### The data ###

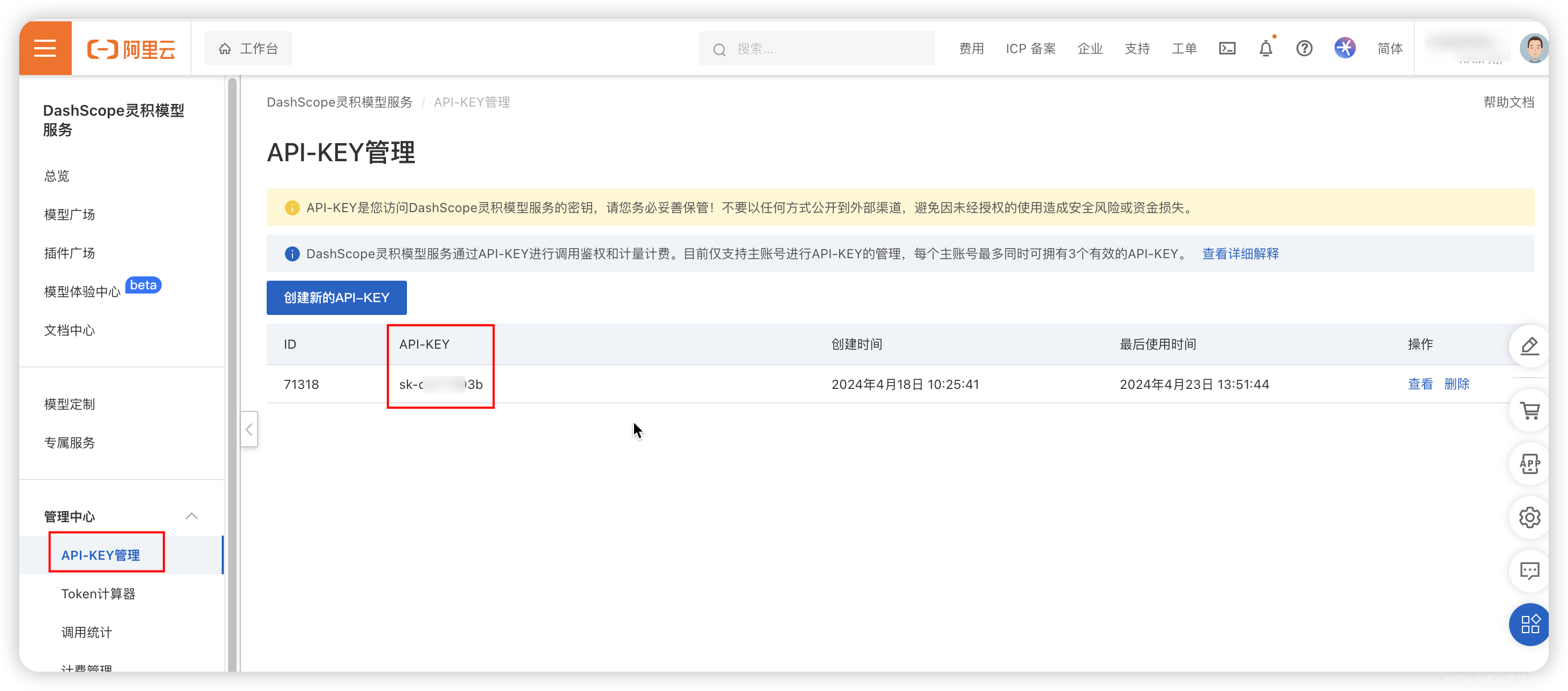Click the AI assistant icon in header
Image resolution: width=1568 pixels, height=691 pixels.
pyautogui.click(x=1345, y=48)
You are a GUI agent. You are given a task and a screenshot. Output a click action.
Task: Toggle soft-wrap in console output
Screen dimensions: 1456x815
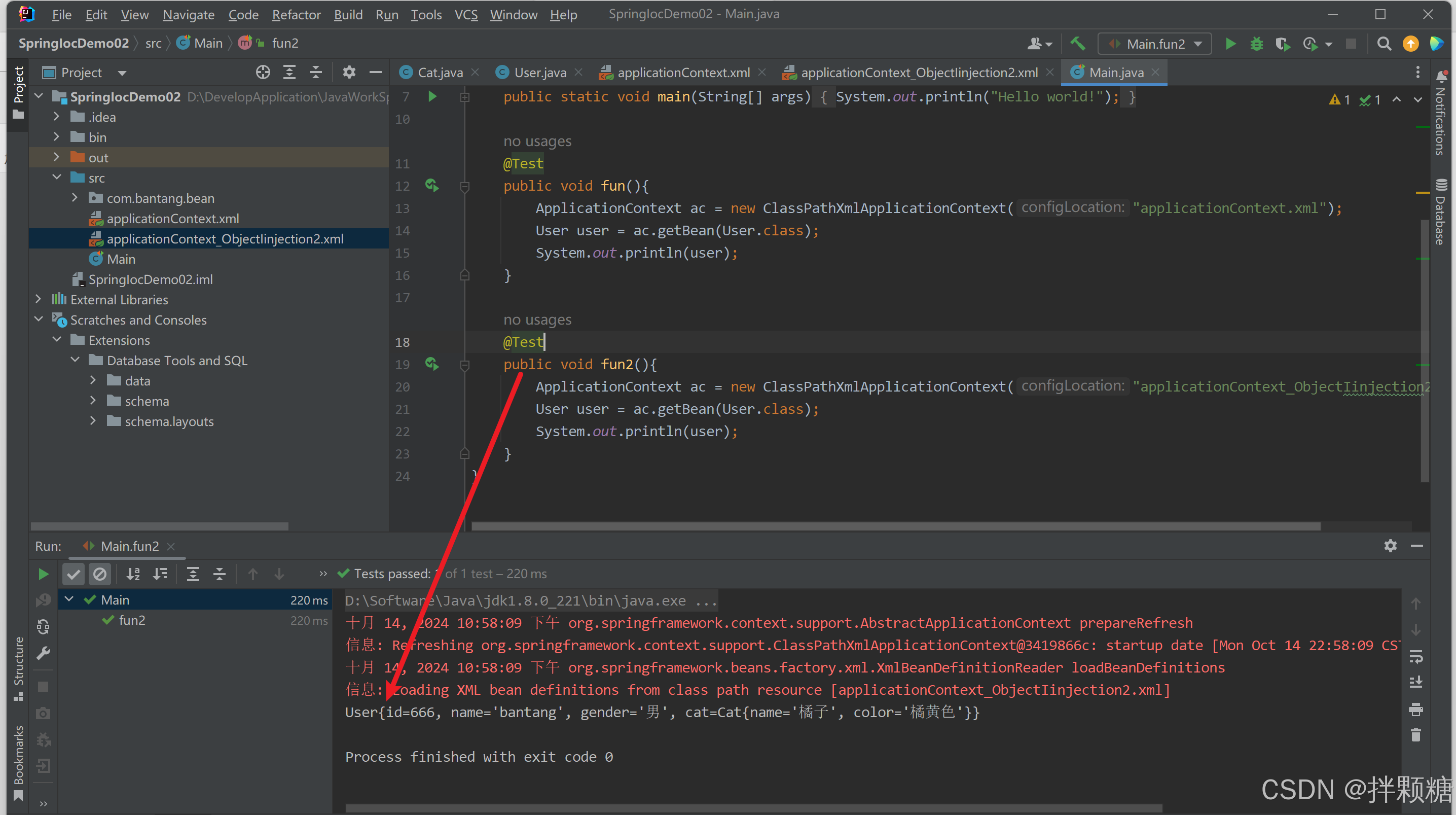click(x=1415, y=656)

###

▸ **Work order**
Print again, word for word, every line from the line with "You are a GUI" to the final line of the records, inclusive; skip the pictures.

▸ **Answer to this task**
You are a GUI agent. You are given a task and a screenshot. Output a click action.
Task: Toggle soft-wrap in console output
Screen dimensions: 1456x815
click(x=1415, y=656)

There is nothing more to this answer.